Friday, September 7, 2012

Studio Visit: Sharon Butler and Patricia Satterlee

On September 8th and 9th painter Sharon Butler (studio at 117 Grattan Street) along with 1,700 other artists is participating in GO: a community curated open studio project in Brooklyn.  Go... and check it out.

Last week I visited Sharon Butler, artist, professor, mother, wife, and blogger of Two Coats of Paint... with my friend and fellow Rockland painter Gretchen Kane.  Here are a few things I learned about Sharon...

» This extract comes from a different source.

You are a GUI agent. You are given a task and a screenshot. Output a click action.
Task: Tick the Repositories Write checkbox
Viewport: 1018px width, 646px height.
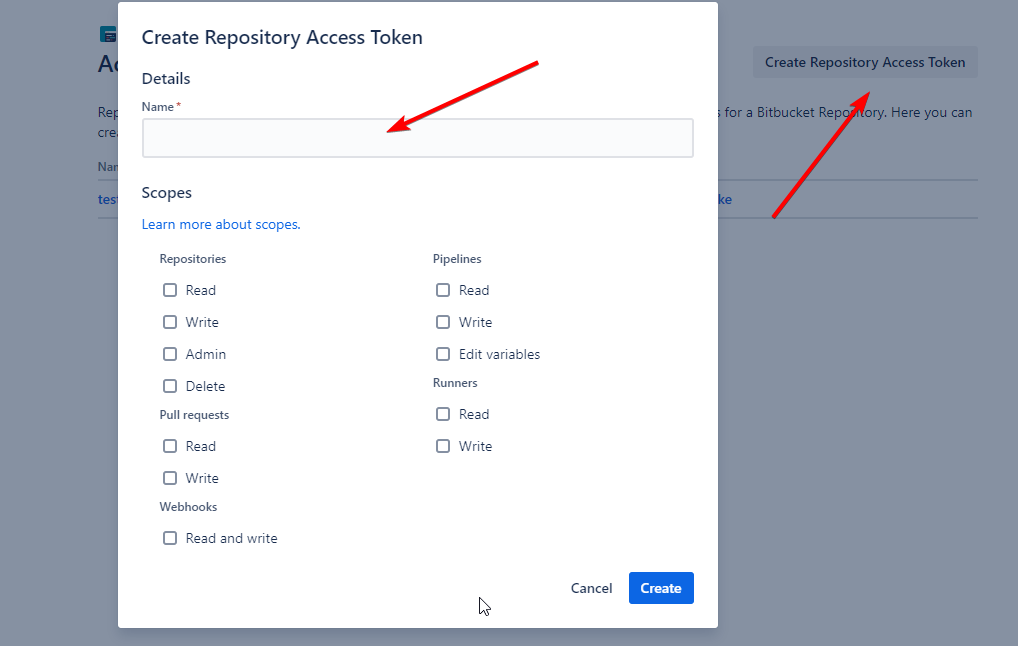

She received a BFA from Mass Art in Boston and an MFA from University of Connecticut.  Before Sharon was a painter she was a graphic designer.  She teaches graphic arts at a Eastern Connecticut State University.  Sharon lives in the Upper West Side, has a studio in Bushwick Brooklyn, and spends her winters in Washington DC.  She trades her artwork with other artists.  Welcomes criticism of her art.  And this summer she started painting from life while teaching a summer class in DC.  What I like most about Sharon, beyond her blog and simplified geometric abstractions, is her modesty and friendliness.  She has no ego, is a careful listener, and is happy to share any of her art knowledge.

As for Sharon's art she showed us paintings intended for an exhibition in Connecticut.  Most were loosely stretched over wooden frames, which is the way she was going to present them at the exhibition.  Some were pinned to the wall and a few small canvases were stretched over frames.  There seemed to be two distinct series of works.  Some were  barebones, minimal, and subtle.  Others appeared more process oriented, congested line work, working and re-working.  But both series were still thin with few layers, had much of the natural un-gessoed canvas showing, and had an unfinished look.  I  preferred the paintings that were minimal and stark with bold geometric abstraction.  Also, she mentioned that, at least in part, her inspiration for these paintings is the industrial buildings, apartments, and loft spaces in and around Bushwick.  Sharon mentioned the view from her studio in particular as a source of curiosity and interest.  You can see more of her work at


A work in progress... a wrinkled canvas with large bold
cutouts strewn across the floor of Sharon's studio.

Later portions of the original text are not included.